Introduction
I constructed a supertagging model that used n-grams to predict a tag sequence for a chord sequence. For a comparison of different parameters, see NgramSupertaggingModels. In short, most parameters didn't make much difference, so I settled on a standard set and stuck with them. Bigram models worked best.
I call this model St+Parse.
I also constructed a model of tonal space paths predicted directly from chord sequences (without using the grammar/parser at all). See GrammarlessModels for details. The parameters to the model were identical to those used for the supertagging model.
I call this model Ngram.
Finally, I constructed a backoff model that tries to use the supertagging model and falls back to the tonal space path returned by the grammarless model if no full parse can be found.
I call the combined model St+Parse+Ngram.
All models are evaluated on the precision, recall and f-score of the most probable tonal space path they return. These are all evaluated using 10-fold cross-validation on the JazzCorpus.

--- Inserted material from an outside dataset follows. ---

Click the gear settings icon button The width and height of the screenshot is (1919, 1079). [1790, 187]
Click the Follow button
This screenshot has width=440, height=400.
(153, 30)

For a fuller description of the models and analysis of the results, see the document Quantifying the Contribution of the Jazz Grammar over a Pure Statistical Baseline.
St+Parse results
I evaluated a bigram model, with the parameters described on NgramSupertaggingModels.
Precision |
89.9% |
Recall |
61.9% |
F-score |
73.3% |
The trigram didn't do any better, presumably because it's overfitting the data (see below).
Ngram results
I evaluated a pure bigram model with the same parameters.
Precision |
74.6% |
Recall |
82.1% |
F-score |
78.2% |
St+Parse+Ngram results
Again, bigram models, the same as the above.
Precision |
81.7% |
Recall |
88.0% |
F-score |
84.7% |
Comparison
All of that in one table:
Model |
Precision |
Recall |
F-score |
Coverage |
St+Parse |
89.9% |
61.9% |
73.3% |
75.0% |
Ngram |
74.6% |
82.1% |
78.2% |
100% |
St+Parse+Ngram |
81.7% |
88.0% |
84.7% |
100% |
Trigrams
You'd imagine trigrams would be able to do a better job, but in fact the results come out similarly, in fact a little lower. I tried St+Parse and Ngram with trigram models instead (otherwise the same parameters).
Model |
Precision |
Recall |
F-score |
Coverage |
St+Parse |
89.5% |
56.9% |
69.6% |
71.1% |
Ngram |
74.2% |
82.2% |
78.0% |
100% |
My assumption is that the results are lower because the models are overfitting the data. I tried comparing the performance of the St+Parse bigram and trigram models when they're trained on the full dataset and tested on the same data.
Model |
Precision |
Recall |
F-score |
Coverage |
St+Parse bigram |
93.2% |
65.0% |
76.6% |
76.3% |
St+Parse trigram |
93.1% |
68.9% |
79.2% |
78.9% |
These results support my suggestion of overfitting. Although the trigram model performed worse in cross-validation than the bigram model, it does do slightly better than a bigram when tested on the data it's trained on.